**Given request 1**
In the data science roadmap, what three reasons are given for Python being an ideal language for data science?

**Excerpt provided**
Python for Data Science: A Learning Roadmap

Python is the language of choice for most of the data science community. This article is a road map to learning Python for Data Science. It’s suitable for starting data scientists and for those already there who want to learn more about using Python for data science.

We’ll fly by all the essential elements data scientists use while providing links to more thorough explanations. This way, you can skip the stuff you already know and dive right into what you don’t know. Along the way, I’ll guide you to the essential Python packages used by the data science community.

I recommend you bookmark this page to return to it easily. And last but not least: this page is a continuous work in progress. I’ll be adding content and links, and I’d love to get your feedback too. So if you find something you think belongs here along your journey, don’t hesitate to message me.

Table of Contents

1 What is Data Science?
2 Learn Python
3 Learn the command-line
4 A Data Science Working environment
5 Reading data
6 Crunching data
7 Visualization
8 Keep learning

What is Data Science?

Before we start, though, I’d like to describe what I see as data science more formally. While I assume you have a general idea of what data science is, it’s still a good idea to define it more specifically. It’ll also help us define a clear learning path.

As you may know, giving a single, all-encompassing definition of a data scientist is hard. If we ask ten people, I’m sure it will result in at least eleven definitions of data science. So here’s my take on it.

Working with data

To be a data scientist means knowing a lot about several areas. But first and foremost, you have to get comfortable with data. What kinds of data are there, how can it be stored, and how can it be retrieved? Is it real-time data or historical data? Can it be queried with SQL? Is it text, images, video, or a combination of these?

How you manage and process your data depends on a number of properties or qualities that allow us to describe it more accurately. These are also called the five V’s of data:

Volume: how much data is there?
Velocity: how quickly is the data flowing? What is its timeliness (e.g., is it real-time data?)
Variety: are there different types and data sources, or just one type?
Veracity: the data quality; is it complete, is it easy to parse, is it a steady stream?
Value: at the end of all your processing, what value does the data bring to the table? Think of useful insights for management.

Although you’ll hear about these five V’s more often in the world of data engineering and big data, I strongly believe that they apply to all of the areas of expertise and are a nice way of looking at data.

Programming / scripting

In order to read, process, and store data, you need to have basic programming skills. You don’t need to be a software engineer, and you probably don’t need to know about software design, but you do need a certain level of scripting skills.

There are fantastic libraries and tools out there for data scientists. For many data science jobs, all you need to do is combine the right tools and libraries. However, you need to know one or more programming languages to do so. Python has proven itself to be an ideal language for data science for several reasons:

It’s easy to learn
You can use it both interactively and in the form of scripts
There are (literally) tons of useful libraries out there

There’s a reason the data science community has embraced Python initially. During the past years, however, many new super-useful Python libraries came out specifically for data science.

Math and statistics

As if the above skills aren’t hard enough on their own, you also need a fairly good knowledge of math, statistics, and working scientifically.

Visualization

Eventually, you want to present your results to your team, manager, or world! For that, you’ll need to visualize your results. You need to know about creating basic graphs, pie charts, histograms, and potting data on a map.

**Records supplied**
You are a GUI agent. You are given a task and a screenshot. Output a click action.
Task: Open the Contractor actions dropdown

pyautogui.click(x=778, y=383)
---
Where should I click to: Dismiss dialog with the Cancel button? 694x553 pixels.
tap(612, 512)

**Given request 2**
In the rows, rewrite the stretch from the line containing "You are a GUI" through the line containing "pyautogui.click(x=778, y=383)", changing "dropdown" to "menu" and leaving all else as it is.

**Exercise solution 1**
It's easy to learn, it can be used both interactively and in the form of scripts, and there are tons of useful libraries.

**Exercise solution 2**
You are a GUI agent. You are given a task and a screenshot. Output a click action.
Task: Open the Contractor actions menu

pyautogui.click(x=778, y=383)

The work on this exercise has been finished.